If the models are updated, or you decide to fine-tune them, the process for actually getting them into the browser is fairly straightforward but non-obvious. Here's the method I settled on:

  • Clone the original Facebook Research Segment Anything 2
  • Install as instructed (just pip install -e .) and use their download_ckpts.sh script. (Or, skip the script and copy/paste the URLs into your browser, LOL)
  • Install samexporter, which has support for converting models to ONNX format, which we need for hte ONNX runtime under the hood.
  • Use the samexporter scripts to split the models into encoder/decoder and save the results. This worked for me up to the large model, where my 2023 Macbook Pro ran out of memory. YMMV! Anyways, there's a handy convert_all_meta_sam2.sh script, or you can do it manually.
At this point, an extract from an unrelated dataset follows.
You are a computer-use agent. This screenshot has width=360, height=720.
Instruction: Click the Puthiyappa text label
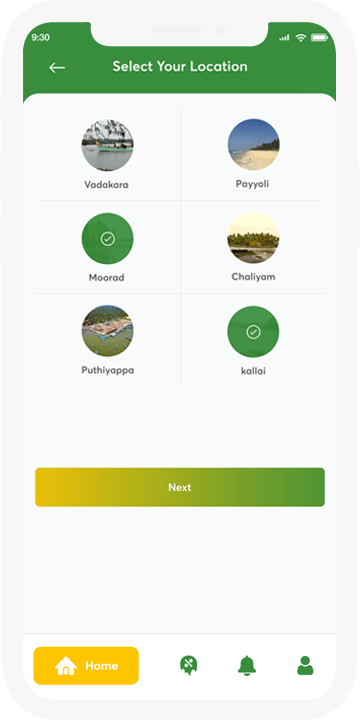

python -m samexporter.export_sam2 --checkpoint original_models/sam2_hiera_base_plus.pt \ --output_encoder output_models/sam2_hiera_base_plus.encoder.onnx \ --output_decoder output_models/sam2_hiera_base_plus.decoder.onnx \ --model_type sam2_hiera_base_plus

  • Install the onnxruntime on Python. I already had it installed, but pip install onnxruntime should do the trick if you don't already.
  • You can then use their built in utility to optimize the models to .ORT format, like so:

python -m onnxruntime.tools.convert_onnx_models_to_ort sam2_hiera_base_plus.encoder.onnx

  • This process will split a bunch of files. The only one you want is the .ort file called something like sam2_hiera_base_plus.encoder.with_runtime_opt.ort. You can ignore the other files.